## Excerpts from a dataset
___
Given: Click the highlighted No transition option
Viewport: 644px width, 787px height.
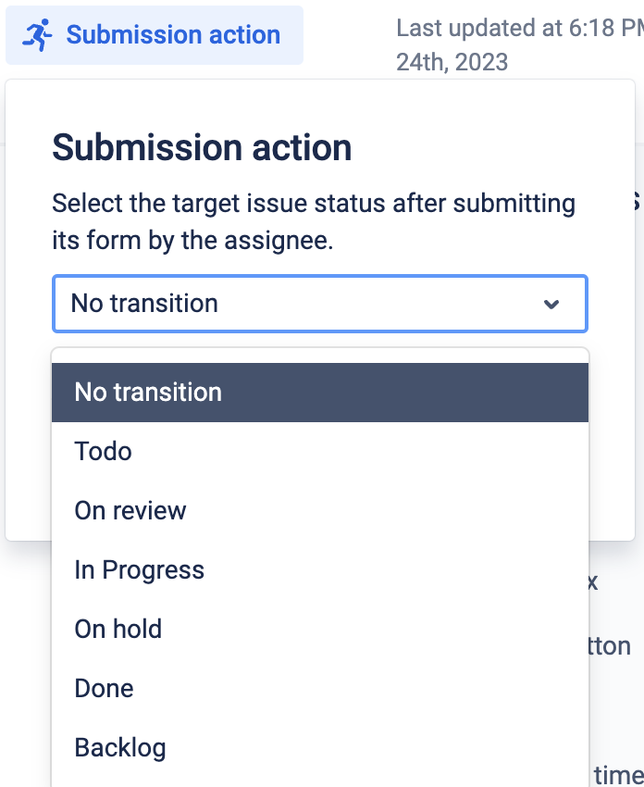Looking at the screenshot, I should 148,392.
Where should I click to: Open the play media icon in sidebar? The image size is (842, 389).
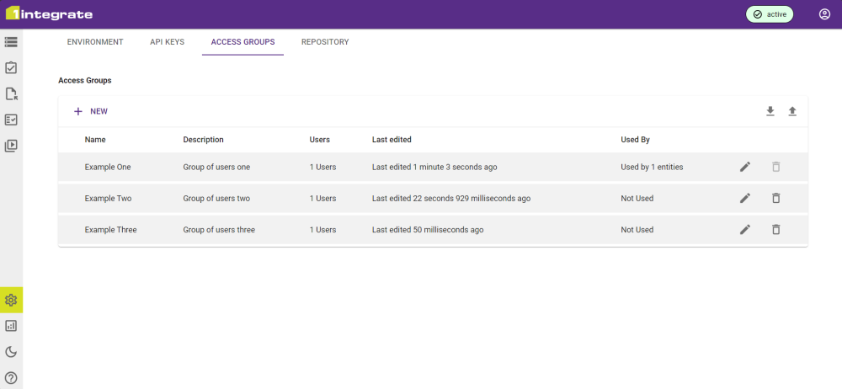[x=11, y=146]
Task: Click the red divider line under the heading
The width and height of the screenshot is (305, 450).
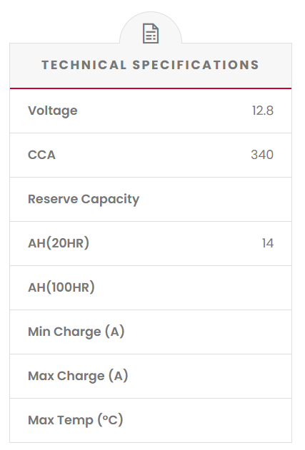Action: click(151, 88)
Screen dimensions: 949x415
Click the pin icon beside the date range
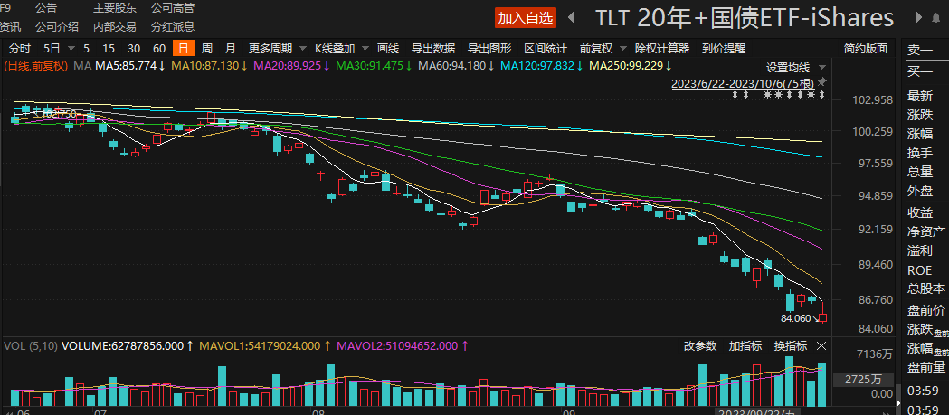coord(821,83)
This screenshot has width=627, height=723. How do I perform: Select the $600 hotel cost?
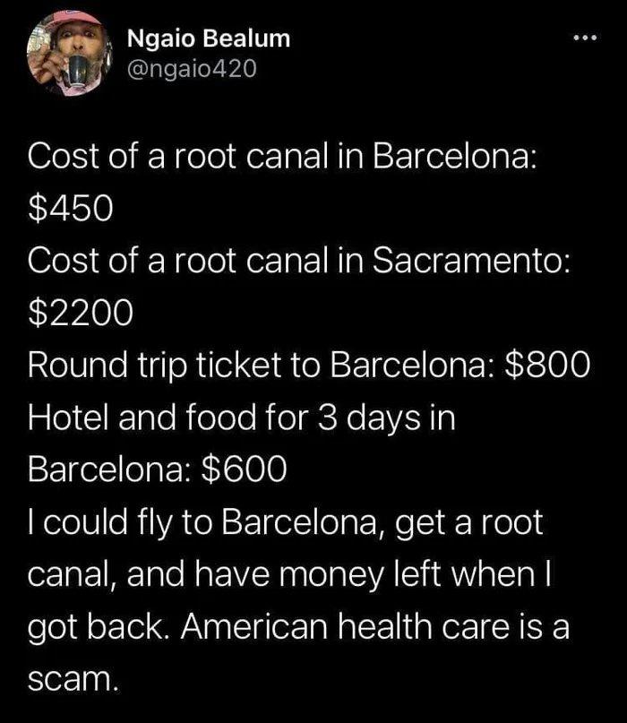click(244, 469)
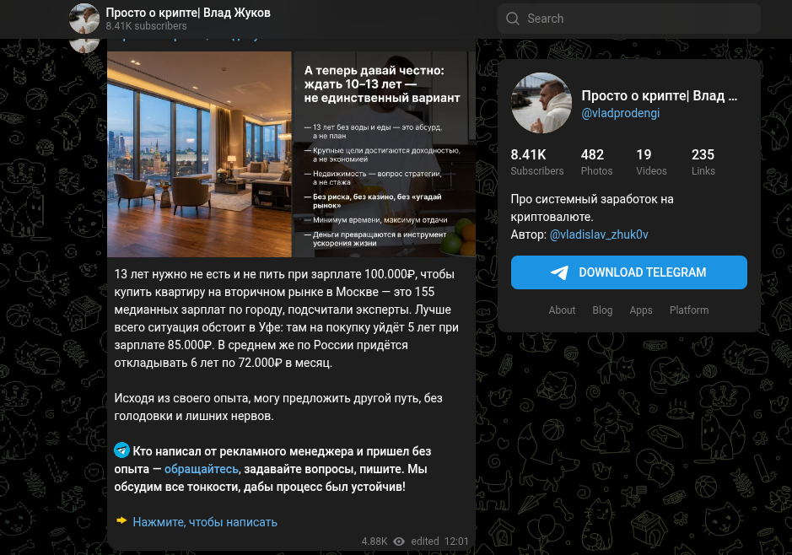Click the 'обращайтесь' link in the post
Screen dimensions: 792x555
click(x=201, y=469)
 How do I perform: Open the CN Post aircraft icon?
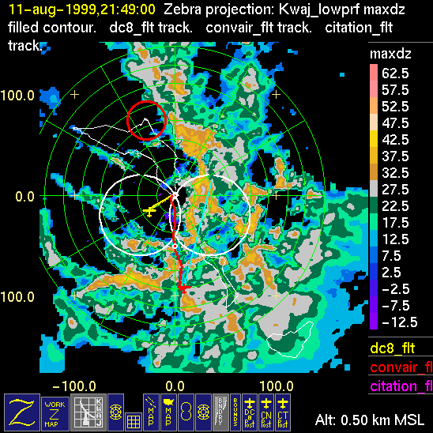(x=266, y=412)
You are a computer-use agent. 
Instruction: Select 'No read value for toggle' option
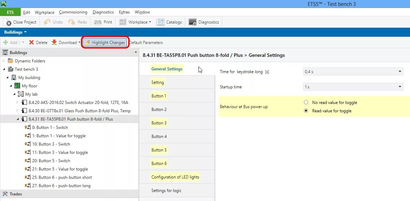[x=306, y=103]
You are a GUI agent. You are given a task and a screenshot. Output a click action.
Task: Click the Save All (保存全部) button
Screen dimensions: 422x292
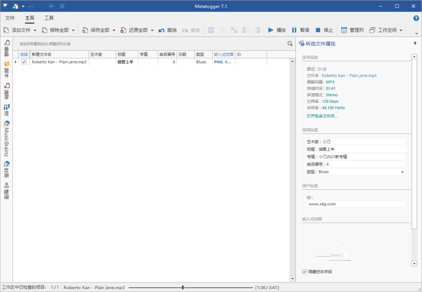pyautogui.click(x=96, y=30)
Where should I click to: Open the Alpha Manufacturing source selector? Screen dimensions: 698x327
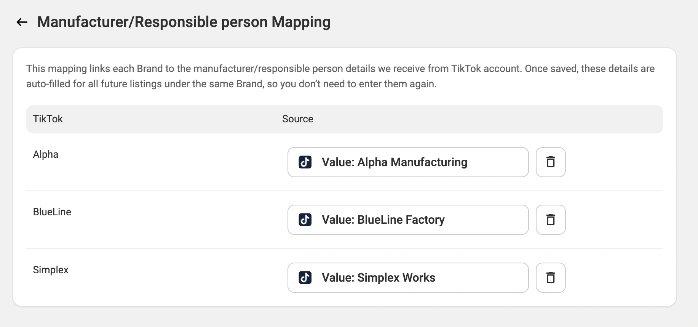click(495, 162)
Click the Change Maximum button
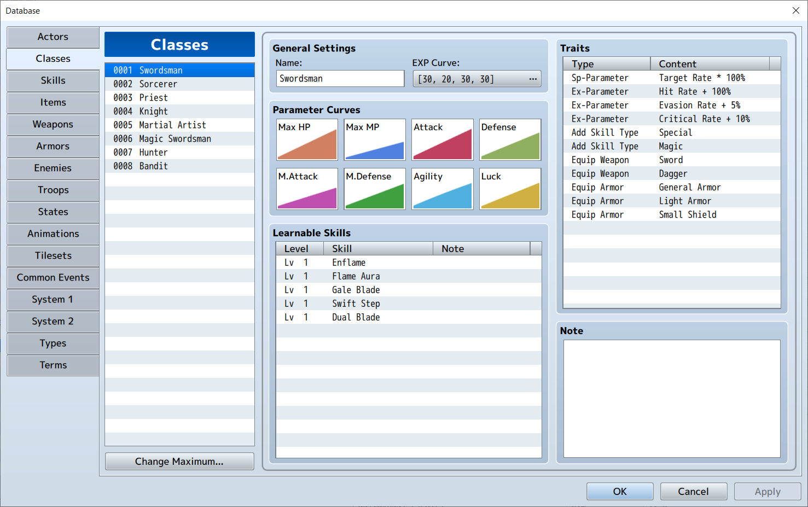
___
## Task statement
Look through the entries for the string "agent". Every line that has it belongs in the answer.

## Result
You are a computer-use agent. 
You are a GUI agent. You are given a task and a screenshot. Output a click action.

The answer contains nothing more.